Upside AI co-founder and Chief Investment Officer Kanika Agarrwal is of the view that the US infrastructure push can result in greater demand for Indian commodity companies and large contracts for Indian IT players.
Agarrwal, whose inspiration for Upside AI came from Benjamin Graham’s The Intelligent Investor, founded the fintech startup on the belief that technology makes better decisions than humans as machines are unbiased and unemotional.
A big votary of fundamentals when it comes to picking a stock, Agarrwal in an interview to Moneycontrol’s Kshitij Anand says there are sufficient tailwinds for equities to continue to do well. Edited excerpts:
What is your view of MPC’s April meeting?
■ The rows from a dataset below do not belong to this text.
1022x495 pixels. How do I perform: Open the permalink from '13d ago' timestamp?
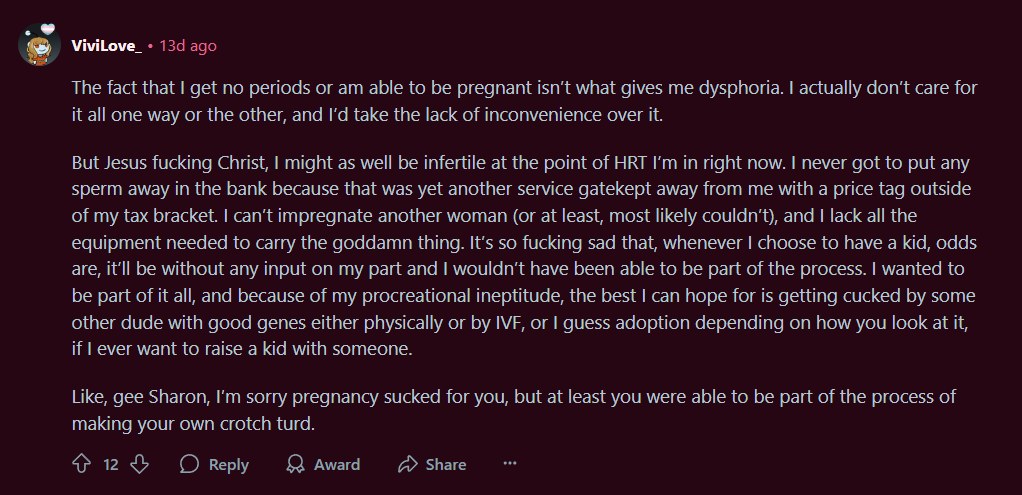pos(188,46)
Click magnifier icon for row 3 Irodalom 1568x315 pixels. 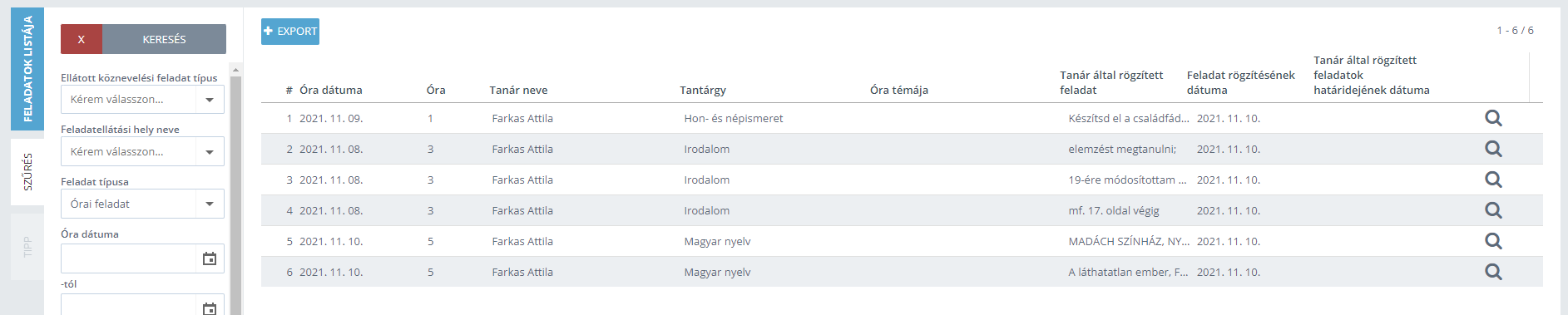click(x=1493, y=180)
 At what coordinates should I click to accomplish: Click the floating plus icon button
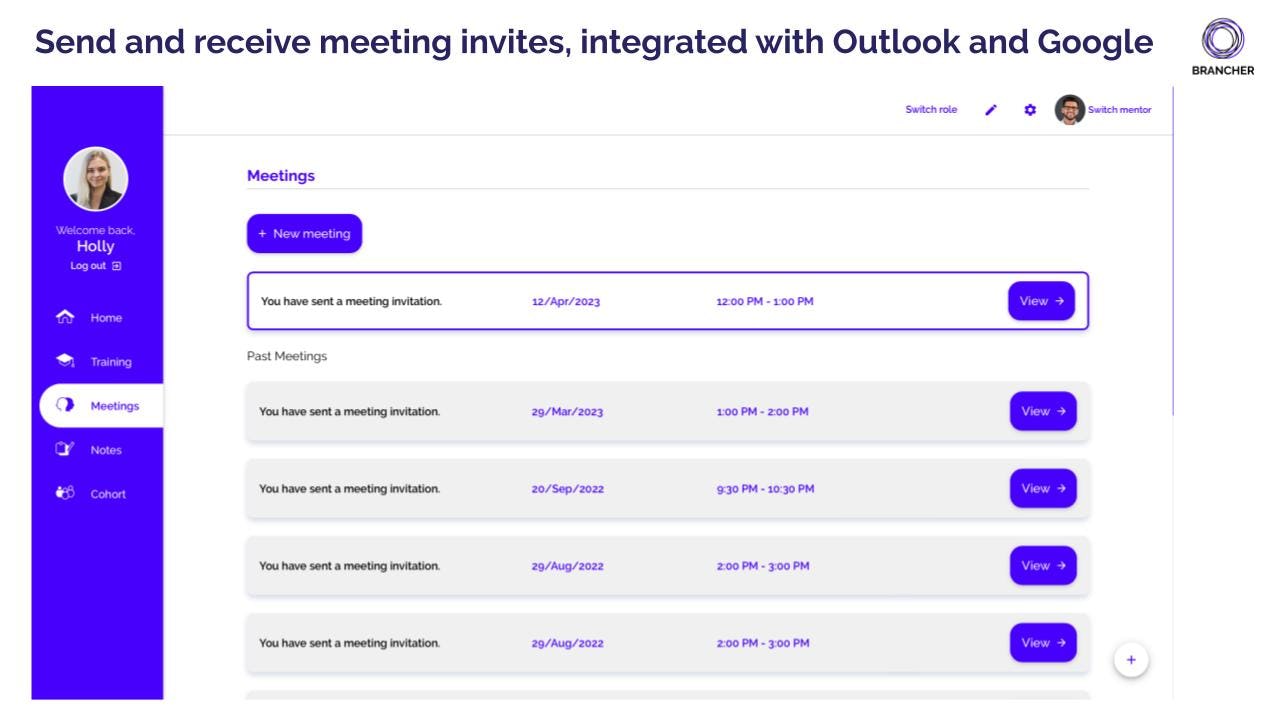click(1131, 660)
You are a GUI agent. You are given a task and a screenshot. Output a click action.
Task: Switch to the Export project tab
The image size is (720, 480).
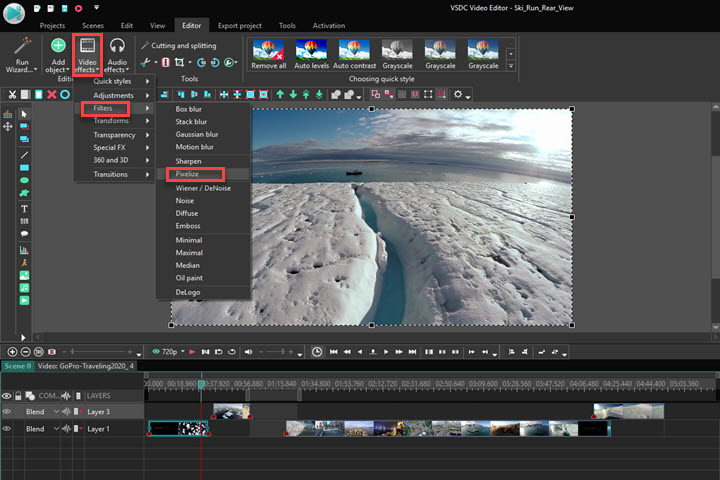tap(238, 25)

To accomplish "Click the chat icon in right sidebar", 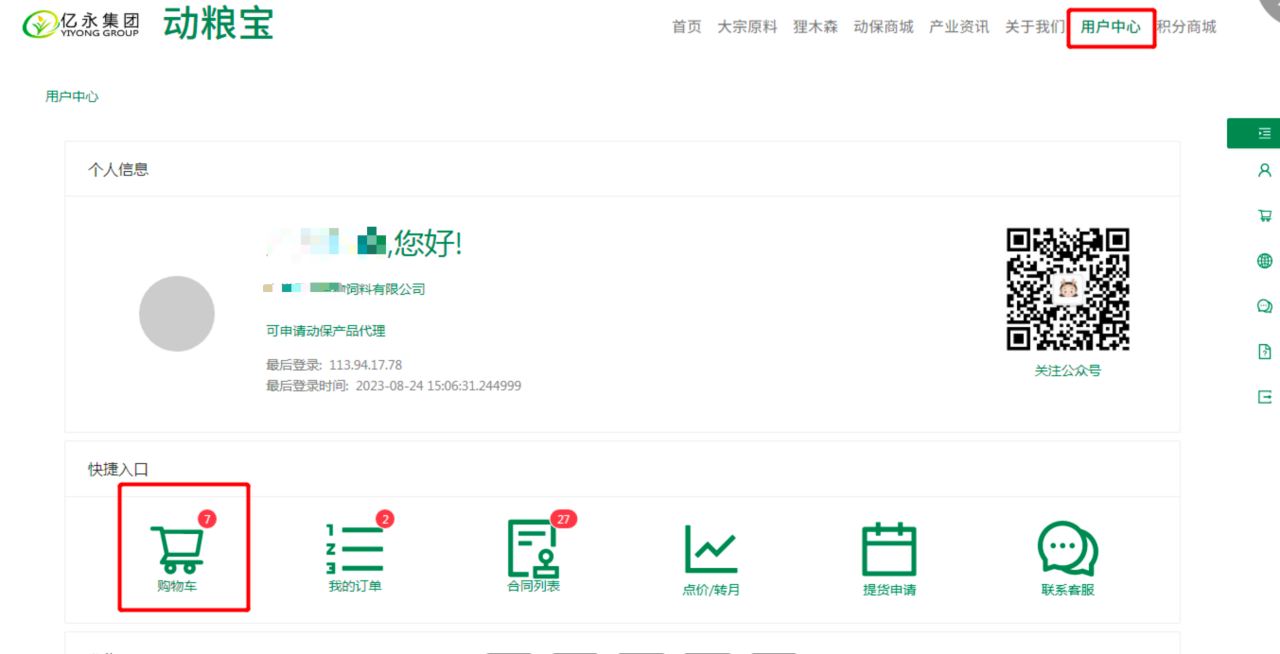I will point(1264,306).
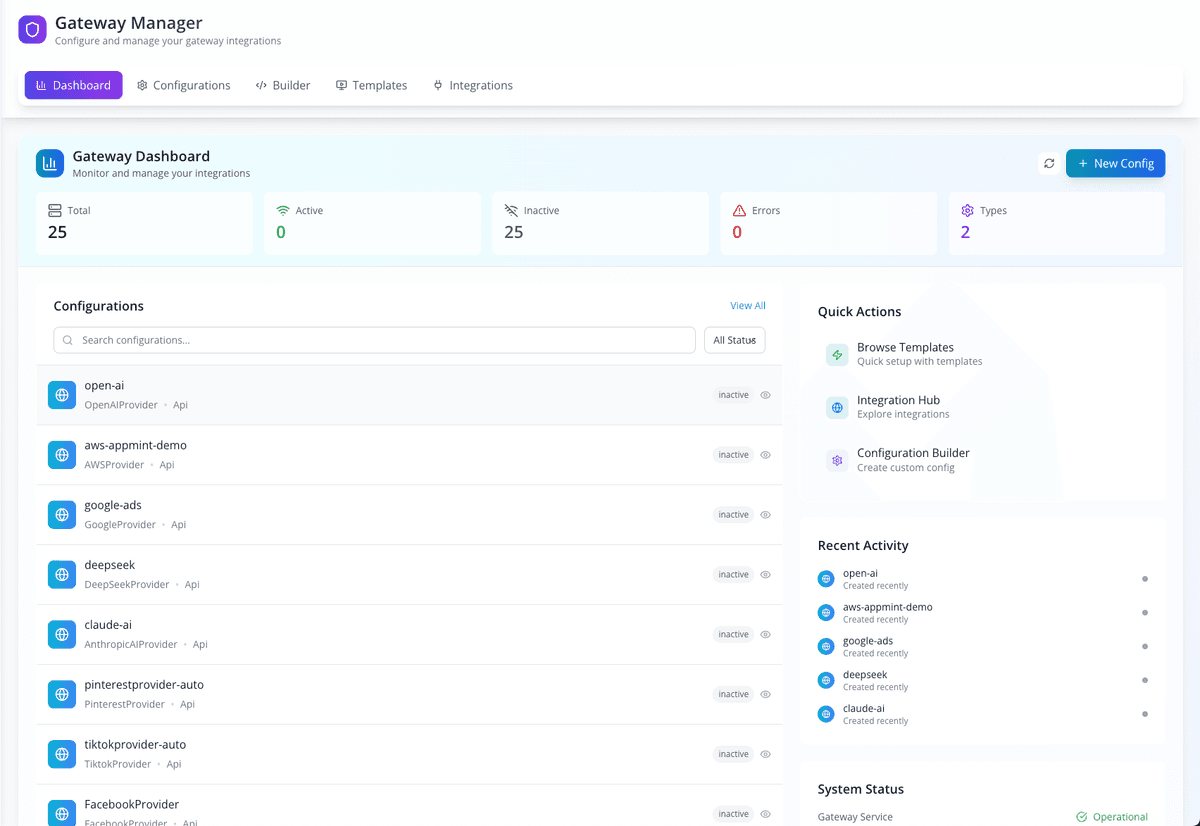Show details for claude-ai using its eye toggle
The width and height of the screenshot is (1200, 826).
(765, 634)
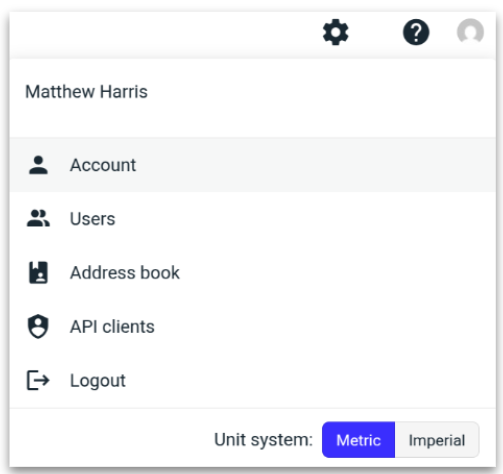Click the exit arrow icon beside Logout
The width and height of the screenshot is (503, 474).
38,380

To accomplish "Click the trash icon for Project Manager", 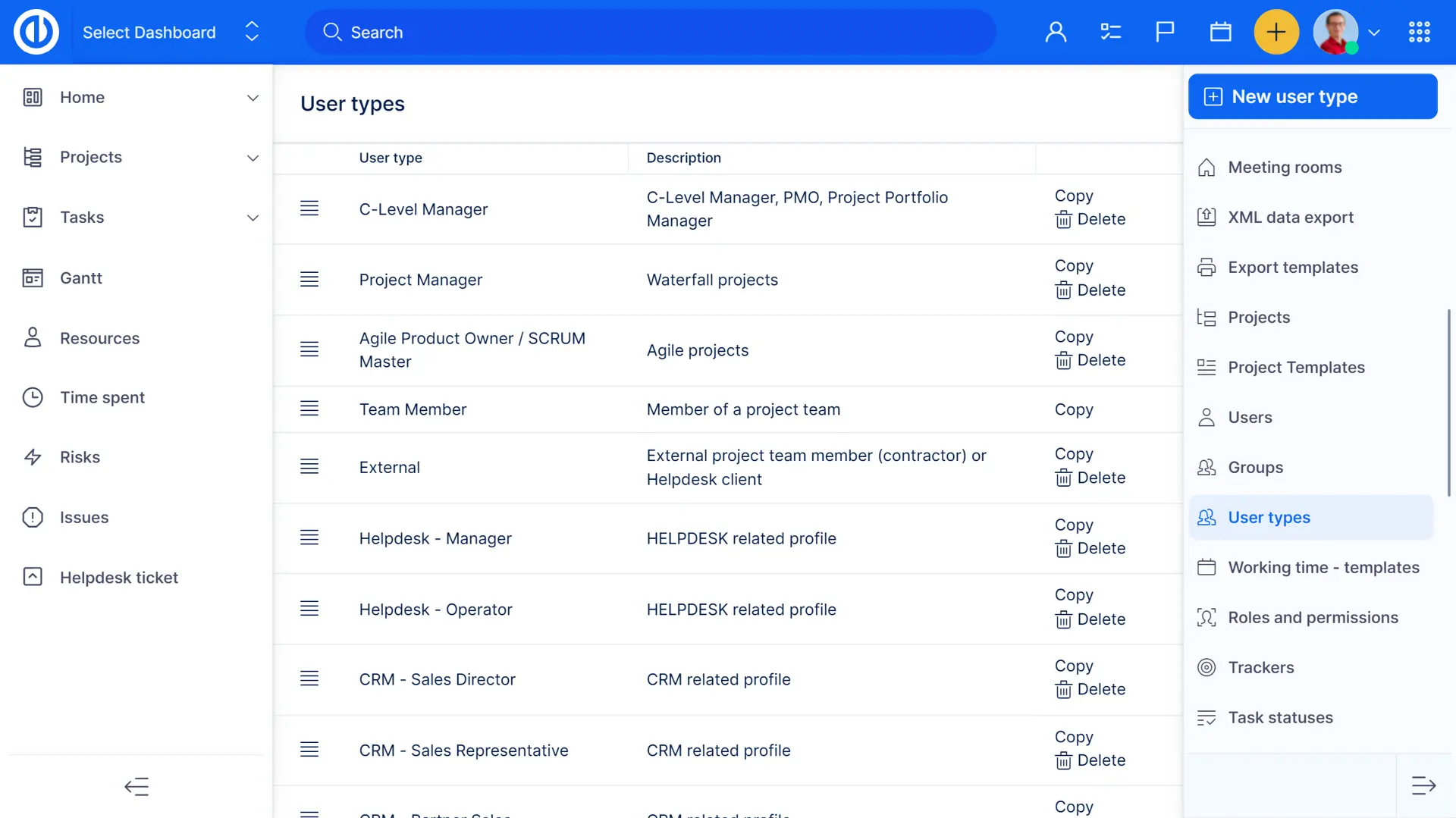I will tap(1063, 290).
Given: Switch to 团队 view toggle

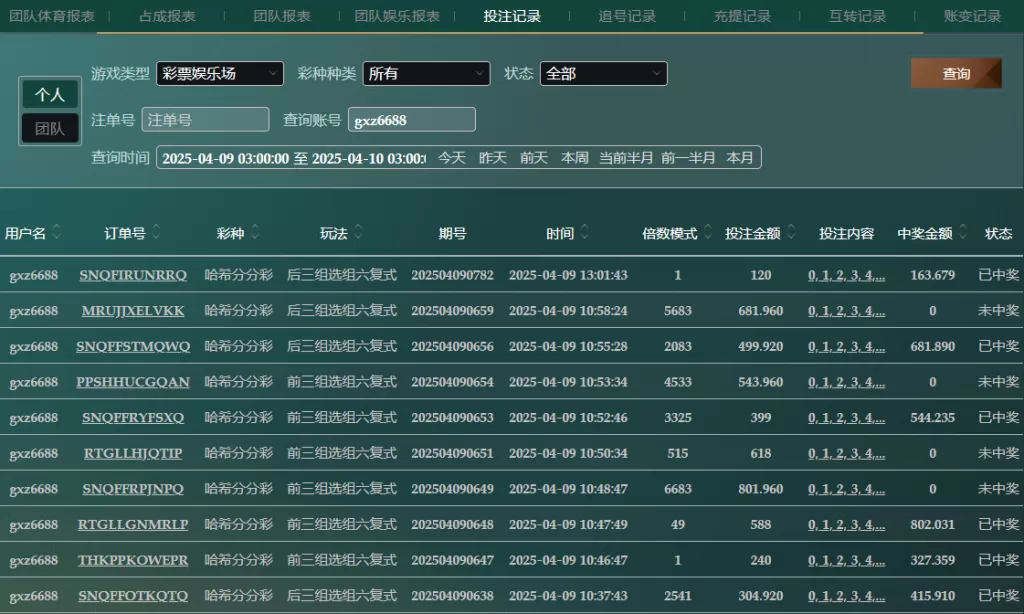Looking at the screenshot, I should point(50,128).
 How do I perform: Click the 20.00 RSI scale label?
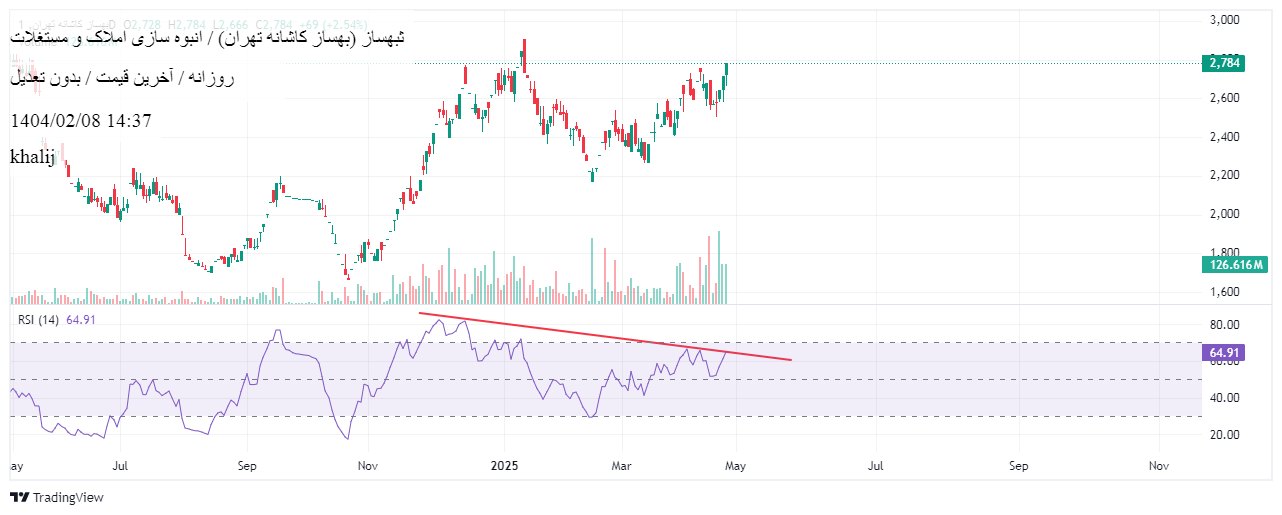(1224, 435)
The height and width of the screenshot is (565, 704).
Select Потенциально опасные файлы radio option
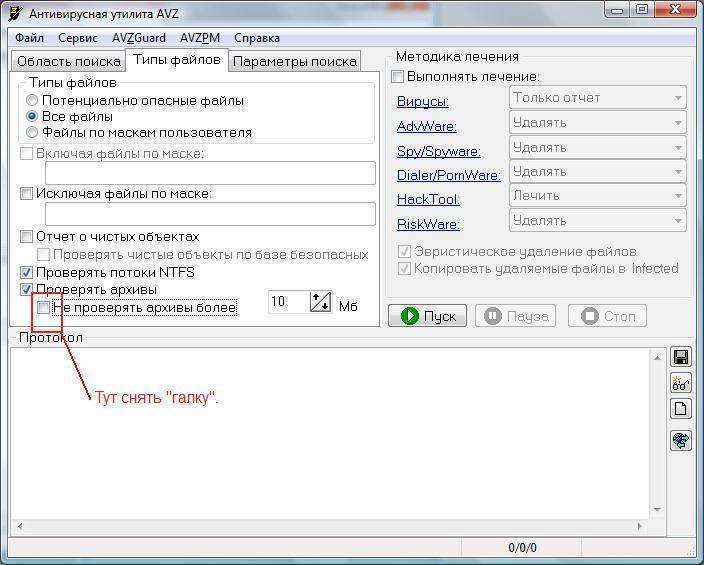click(33, 101)
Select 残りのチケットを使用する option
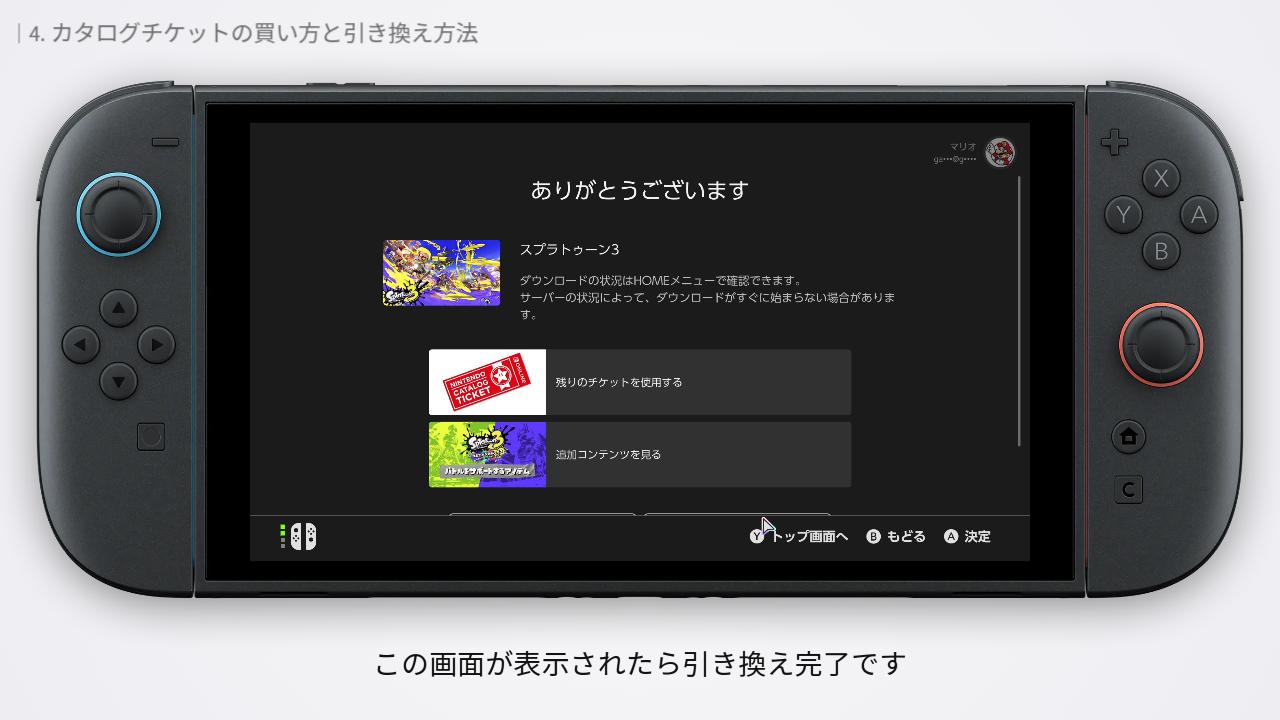 [640, 381]
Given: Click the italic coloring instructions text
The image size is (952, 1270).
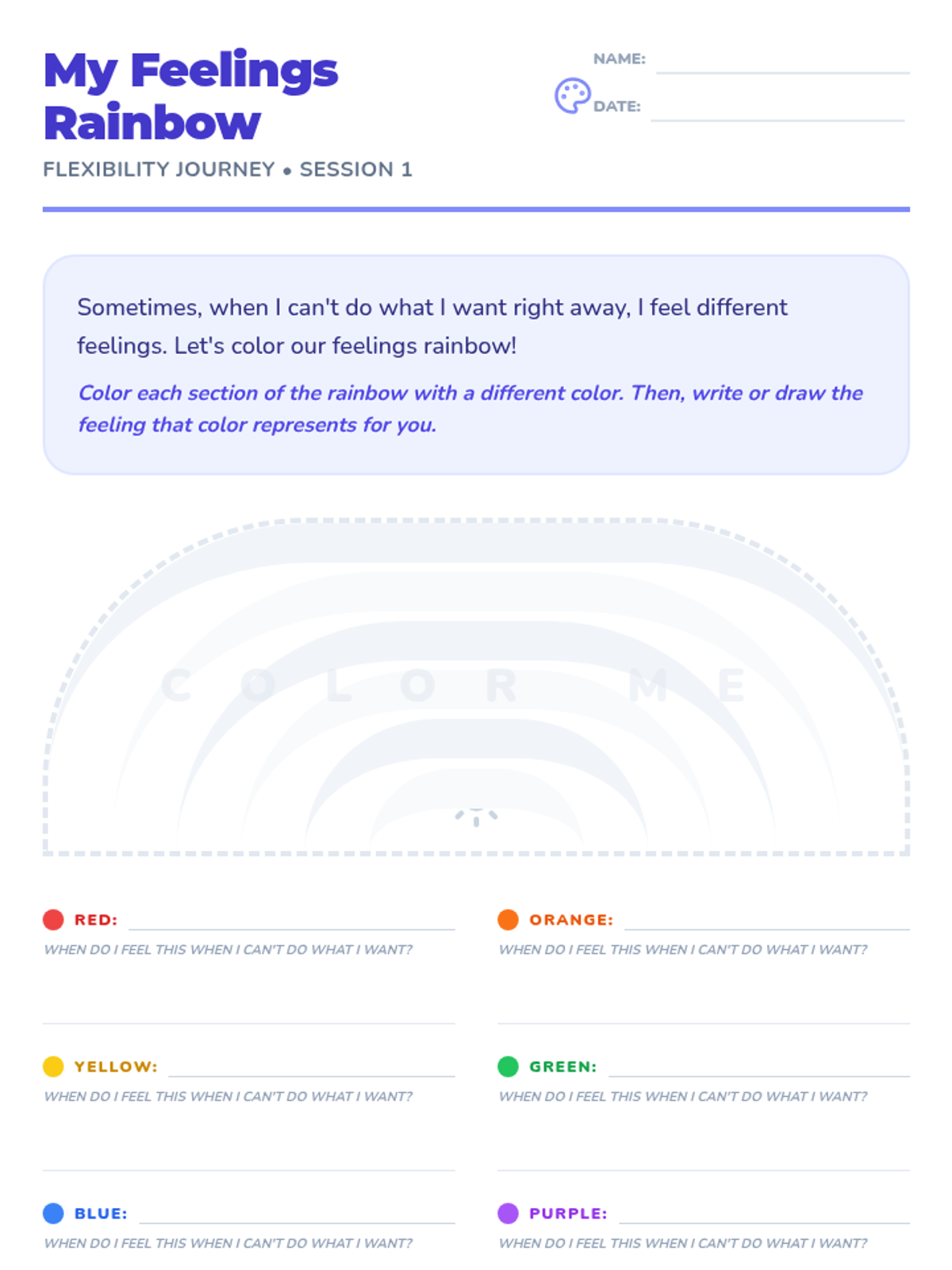Looking at the screenshot, I should point(470,409).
The RBI’s first MPC of FY22 was in line with market expectations. The worry is that the delicate balance between recovery and inflation which the RBI must maintain.
CPI is already at 5 percent and real interest rates are negative. This is something central banks globally will struggle with for the next couple of years—jump-starting the economy versus stoking inflation.
The clincher from the MPC was RBI’s announcement of a G-Sec buying programme for better yield curve management. Given the uncertainty for the next couple of quarters, the expectation is that the RBI’s stance will remain accommodative and there should be sufficient liquidity in the system.
The Archegos fire sale is a reminder that we live in a world that is vulnerable to external shocks. What does it mean for Indian markets and offshore derivative instruments?
I think this year we have seen multiple single events wreak havoc on the world economy, just pointing us to the fragility of our systems—whether it was the GameStop rally, Ever Given or Archegos.
Archegos was yet an example of highly levered positions going wrong. While this will have some quarterly earnings pressure on Archegos’ brokers, the impact on India is limited.
Even generally, this looks like a short-term event causing minor impact – there is too much liquidity in global markets for this to cause a 2008 type of crisis.
How will US President Joe Biden’s multi-trillion-dollar plan to rebuild America’s infrastructure play out in Indian markets?
If the US does in fact execute as announced, in the words of President Biden, “this is a once in a generation investment in America”, this will mean higher demand for commodities, higher disposable incomes in the US.
What this implies for India is, hopefully, greater demand for our commodity companies, potential large contract wins for IT services, etc, especially given the US’ tension with China, hopefully, we see a lot more share of wallet.
What is your outlook on markets for FY22? Which asset class can outperform?
We remain very bullish on equities—our flagship product is mid and small-cap-focused and delivered 80 percent in FY21. In FY22 while the levels of volatility from FY21 will remain, I believe there are sufficient tailwinds for equities to continue to do well.
Currently, our portfolio is weighted towards metals, chemicals and engineering.
Global index service provider FTSE Russell has placed Indian government securities on its watch list for inclusion in its emerging markets government bond index. What kind of money can come in from foreign investors?
Experts are estimating around $ 10 billion of inflows from the inclusion. While this will help with accessibility, the marketability of our instruments remains our responsibility.
Overseas investors have been net sellers of rupee debt in 2020 and 2021, so far. Therefore inclusion in the index is a very welcome step, it is not a sufficient condition for fund flow.
We closed March on a flat-to-positive note. How is April likely to pan out for investors? Any big events to track?
Triggers remain similar to the last few months, ie control of COVID cases and vaccine rollout. Negative triggers for the month are the lockdown in Maharashtra, news flow about migrants heading back to villages and a weaker PMI.
Having said that, we believe these remain short-term pains. The year’s trajectory on recovery and dealing with the virus looks good.
The dollar is near a five-month high, while US bond yields, too, have moved up. What will be the impact on commodities and commodity-linked stocks?
We have been bullish on commodities since December. The broad consensus seems to be that we are heading into a commodities supercycle given the pent-up demand in the world economy, zero interest rates, and liquidity in the system and the USA infrastructure plan.
Further, given government and corporate commitment to reducing our carbon footprint, there should be a heightening demand for certain metals.
Having said that, it is not going to be a secular upcycle–the world is looking to reduce dependency on oil and coal as it turns greener.
Therefore, like with any other “trend”, there will be pockets of winners and losers. Sectors, where oil and coal is a raw material, or companies focused on ESG manufacturing or recycling are interesting to us.